Viewers discuss Steve McPherson’s ‘208 Produce Tags (including those that have been affected by light, heat, submergence, tidal forces, fingers and storms)

Like many of the other artists in the exhibition, Longobardi is an activist in equal measure, and her work often takes her outside of traditional gallery spaces. In collaboration with Plastic Pollution Coalition CEO Dianna Cohen, she’s creating a model sustainable society through the Plastic Free Island Project in Kefalonia, Greece. At the show’s opening, I find Cohen among a group of rapt listeners as she describes a cleanup project in Greece: ‘Drinking espresso on the shore in Asos one morning, we spotted a sea cave and decided to swim to it. We swam in through a sea entrance in the cove, which was really like the Pirates of the Caribbean,’ Cohen recounts romantically. ‘It was lit a little bit from the light coming in from outside, and as our eyes adjusted, we looked up. It looked like it was full of colored treasure. But it was really plastic garbage.’

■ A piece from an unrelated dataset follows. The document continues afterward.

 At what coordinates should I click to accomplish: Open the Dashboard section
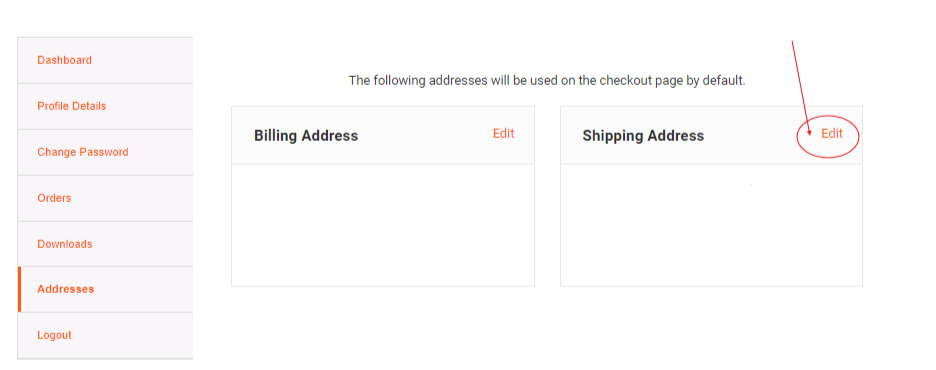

‘Owl Real’ by Dianna Cohen

Cohen is at the helm of Plastic Pollution Coalition, a nonprofit working to stop plastic pollution through initiatives to measurably reduce it and educate the public about its toxic impact. She is also a practicing artist, working with plastic bags as her primary material for the past 25 years. Her piece, ‘Owl Real,’ is a collage of single-use plastic bags, sewn together to form a patchwork poem of words, logos, shape and color. ‘Plastic represents the future and technology and all of the best of humankind,’ she explains. ‘But too many plastic objects are designed with an intended obsolescence. It’s an irresponsible use of a valuable material that is now polluting our world and affecting our health.’ She hopes that her artwork spurns a significant shift in consumer attitudes towards more sustainable choices, beginning with just saying no to single-use plastic products such as bags and bottles.

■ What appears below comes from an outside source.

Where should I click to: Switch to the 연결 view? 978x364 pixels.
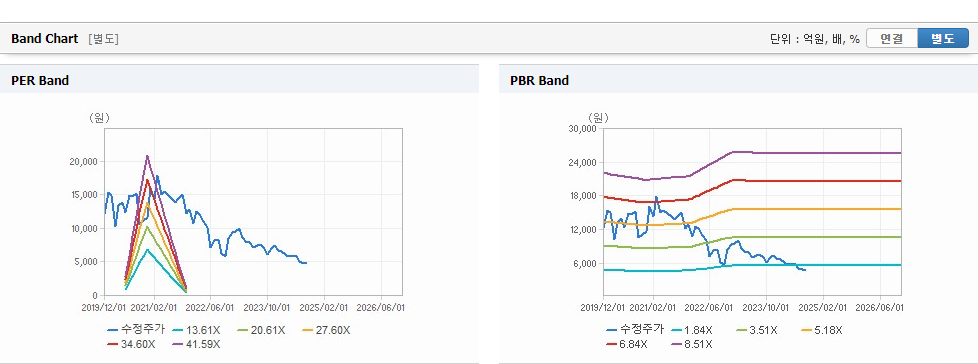tap(892, 39)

Detail from ‘Pack Dogs’ by Cynthia Minet

Across the gallery, the glowing figures of Cynthia Minet’s ‘Pack Dogs’ beckon. The life-size model huskies are constructed entirely of discarded plastics, internally illuminated like the northern lights of Alaska. The piece is part of the artist’s Unsustainable Creatures series, which continues in the adjoining gallery with an enormous red elephant and two hawks suspended in a tumbling mating ritual. Minet is quick to confirm that the unsustainable creatures are, in fact, us. ‘These animals are stand-ins for humans and represent our total dependence on plastics, petrochemicals, and electricity,’ she explains. ‘We are chained in the same way that domesticated animals are working for us.’ A Los Angeles local, Minet isn’t afraid to get her hands dirty and frequently dumpster dives near her studio at the Brewery Arts Complex to source her sculpting materials.

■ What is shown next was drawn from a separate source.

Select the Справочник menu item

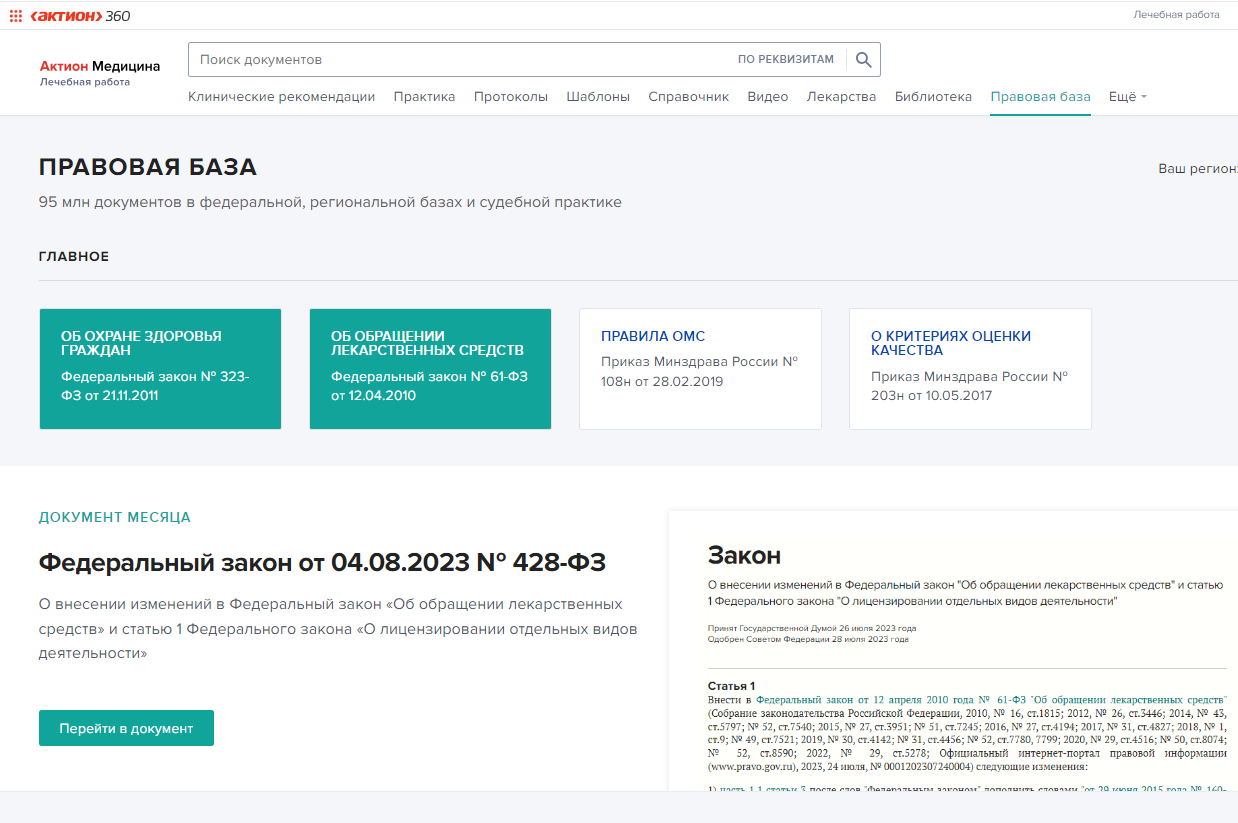688,97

Detail from Fran Crowe’s ‘Souvenir Packs’

As a whole, the diverse works in Gyre are as beautiful as they are haunting. Having trashed the place, the viewer is surrounded by the willful neglect of our throwaway society. A walk through the exhibition is guaranteed to inspire even the most callous viewer to take pause and wonder how things might be different and what we can do to change for the better.